Current post: President, Euro Pacific Capital

Peter Schiff is the president of a Weston brokerage firm with offices in Florida, New York and California and is a frequent commentator on CNN, Fox and MSNBC. He is routinely given credit for predicting the current economic recession. In early 2007, he published, “Crash Proof: How to Profit from the Coming Economic Collapse.”

But here’s the thing: The 2008 recession was not exactly the collapse he was talking about. If one considers Schiff a financial evangelist, then think in biblical terms of what he sees in store for the U.S. economy. He considers the 2008 downturn a squall, a mere prelude to the coming flood.

“I’m not saying this is definitely going to happen,” Schiff told The Mirror in March. “I’m just saying what will happen if we continue on our present path. I know that everything we are doing is undermining the economy further. We are laying the foundation for a greater collapse.”

Without dramatic corrections in Washington, Schiff sees the U.S. economy unraveling under the strain of an unsustainable debt made tolerable for the moment only by interest rates kept artificially low by a meddling central bank, the Federal Reserve. He likens the government’s fiscal and monetary policies to a Ponzi scheme, destined to collapse when when China and other foreign lenders finally cut off credit.

“At some point, they are going to look at the U.S. and decide we can’t pay it back,” he said.

Then the dollar will crash and interest rates will rise, fueling inflation that could leave currency worthless, he says.

As a financial adviser, Schiff pushes gold as a hedge against a total financial collapse that could leave the dollar worthless. As a candidate, his prescription is draconian cuts that could cause short-term pain, and even chaos, but put the economy on a stable footing for the future.

He gleefully goes where other candidates do not.

“Nobody in Washington thinks I can get elected,” a smiling Schiff said in March. He preaches cutting Social Security, Medicare and unemployment benefits. “I have stepped on every political third rail that exists.”

He has never held elected office but was an economic adviser to U.S. Rep. Ron Paul’s 2008 presidential campaign.
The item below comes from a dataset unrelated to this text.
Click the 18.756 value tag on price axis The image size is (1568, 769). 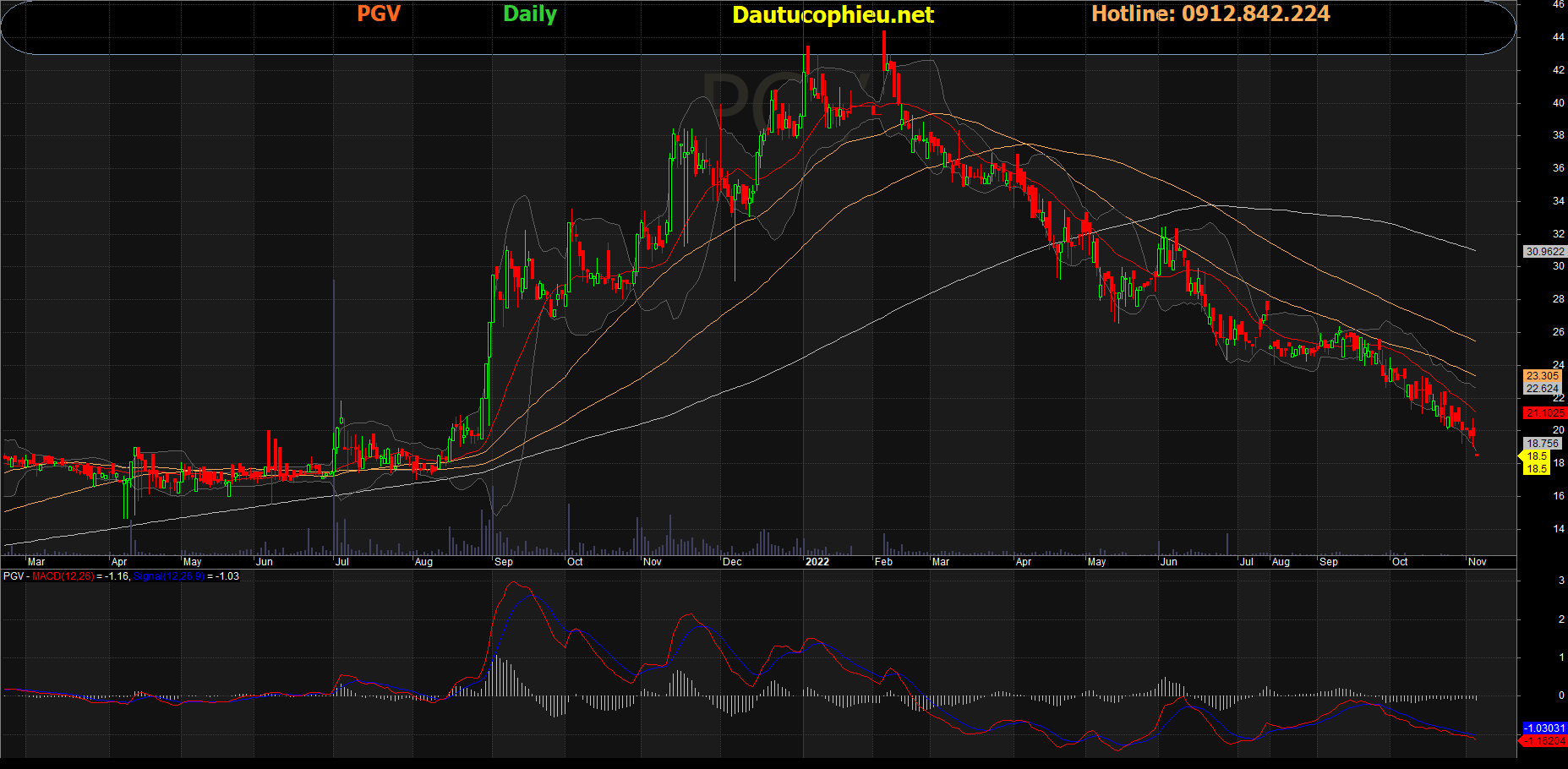click(x=1543, y=444)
Like Paul and his son, Rand, who won a Republican primary for U.S. Senate in Kentucky, Schiff’s brand of Libertarianism and economic conservatism makes him popular among Tea Party activists.

Schiff bemoans the U.S. decision to go off the gold standard in 1971, leaving U.S. currency as paper backed only by a government drowning in debt. He argues that the federal government has grown beyond the role envisioned by the founding fathers or authorized by the U.S. Constitution. It is a message that resonates with Tea Party adherents, who see much of the federal government as unconstitutional, including the federal income tax.

His father is Irwin Schiff, an imprisoned tax protester who has insisted that the U.S. has no authority to collect a federal income tax. He said he agrees with his father about the income tax, but that’s not his fight. Peter Schiff says he pays his taxes.

For his troubles, Irwin Schiff was convicted three times in federal court, most recently four years ago at the age of 78. He is serving 13 years in a federal prison in Terre Haute, Indiana.

“It was his life,” Schiff said. “He was committed to this cause. He was obsessed. He was like Captain Ahab, fighting the great white whale. And that wasn’t what I wanted to do. But I have a lot of respect for what my dad did, and his willingness to put it all on the line the way he did.”

On social issues, Schiff is more liberal than many in the Tea Party. He describes himself as pro-choice. He also has cautioned against elements of the movement that see government conspiracies responsible for 9-11 and the economy. “I think our government is incompetent,” he said. “I don’t think they are evil.”

In a Quinnipiac University poll in June, Schiff came in third behind Linda McMahon and former U.S. Rep. Rob Simmons, with just 13 percent of those surveyed saying they would vote for him in a Republican primary.

But he has more staying power than Simmons. He did not gain the requisite 15 percent of delegate votes at the Republican convention to primary, but he gathered enough petition signatures to force a primary Aug. 10.

Education: B.A., University of California Berkley

Personal: Schiff, 47, is single and resides in Weston. He is the author of four books: “Crash Proof: How to Profit from the Coming Economic Collapse,” 2007; “The Little Book of Bull Moves in Bear Markets: How to Keep your Portfolio Up When the Market is Down,” 2008; “Crash Proof 2.0: How to Profit From the Economic Collapse,” 2009; and “How an Economy Grows and Why It Crashes,” 2010.